George Carter Bignall
George Carter Bignell was born at Exeter in 1826. After serving for twenty-two years in the Royal Marines, he became Registrar for births and deaths at East Stonehouse, now part of Plymouth, and was also the Poor Law Officer for the Stonehouse Board of Guardians.
He had always had a keen interest in natural history, and became a member of the Plymouth Institution, concentrating on entomology.
He collected many specimens, and found that virtually none of them had been previously identified, making him the discoverer of the species. His early work focused on lepidoptera, i.e. butterflies and moths, but later he turned his attention to cynipidae, or gall flies.
The magazine The Entomologist, first published in 1861, contained a series of articles by Bignell, who also contributed to another magazine, The Young Naturalist, from 1879.
At the age of sixty-three, he began the study of marine algae, collecting material from the waters around Plymouth. He was elected President of the Plymouth Institution in 1890. The Royal Cornwall Polytechnic Society awarded him three medals relating to his work on shells, butterflies and moths.

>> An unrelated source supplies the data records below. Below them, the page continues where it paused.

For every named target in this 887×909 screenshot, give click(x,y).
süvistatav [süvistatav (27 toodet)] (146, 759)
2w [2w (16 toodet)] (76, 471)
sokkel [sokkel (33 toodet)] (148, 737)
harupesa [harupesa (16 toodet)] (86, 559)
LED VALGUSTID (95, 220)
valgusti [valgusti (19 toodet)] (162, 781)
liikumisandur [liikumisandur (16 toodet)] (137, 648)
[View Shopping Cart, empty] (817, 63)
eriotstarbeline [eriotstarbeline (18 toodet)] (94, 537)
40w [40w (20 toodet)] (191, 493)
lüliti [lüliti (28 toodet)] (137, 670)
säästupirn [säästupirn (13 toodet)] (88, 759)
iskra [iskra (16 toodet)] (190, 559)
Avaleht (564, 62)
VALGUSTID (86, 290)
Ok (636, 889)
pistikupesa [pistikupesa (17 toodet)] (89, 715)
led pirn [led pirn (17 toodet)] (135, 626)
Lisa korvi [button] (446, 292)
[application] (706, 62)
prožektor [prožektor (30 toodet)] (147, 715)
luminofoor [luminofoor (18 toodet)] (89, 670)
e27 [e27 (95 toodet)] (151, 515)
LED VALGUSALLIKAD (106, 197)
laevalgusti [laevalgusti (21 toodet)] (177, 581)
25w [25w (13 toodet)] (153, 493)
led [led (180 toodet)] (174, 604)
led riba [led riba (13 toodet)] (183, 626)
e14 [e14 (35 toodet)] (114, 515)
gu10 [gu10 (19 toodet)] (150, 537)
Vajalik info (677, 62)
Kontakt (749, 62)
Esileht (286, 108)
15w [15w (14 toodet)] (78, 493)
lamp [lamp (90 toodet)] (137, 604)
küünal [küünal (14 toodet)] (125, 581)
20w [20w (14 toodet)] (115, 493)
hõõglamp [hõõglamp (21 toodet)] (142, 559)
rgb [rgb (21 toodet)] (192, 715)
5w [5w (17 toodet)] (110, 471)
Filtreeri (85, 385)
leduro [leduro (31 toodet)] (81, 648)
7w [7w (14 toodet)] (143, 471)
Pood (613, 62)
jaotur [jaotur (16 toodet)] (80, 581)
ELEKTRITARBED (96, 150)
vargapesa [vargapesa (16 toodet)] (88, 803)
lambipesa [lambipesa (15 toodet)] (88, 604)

Needing more space for his collection, he purchased The Ferns in Home Park Road, circa 1900, where he died on his eighty-fourth birthday in 1910. Much of the collection went to Plymouth Museum.
George Carter Bignell is buried at St. Stephens churchyard. Though not a professional scientist, his contribution to our knowledge of biology was significant, and is recognized as such by modern scholars in this field.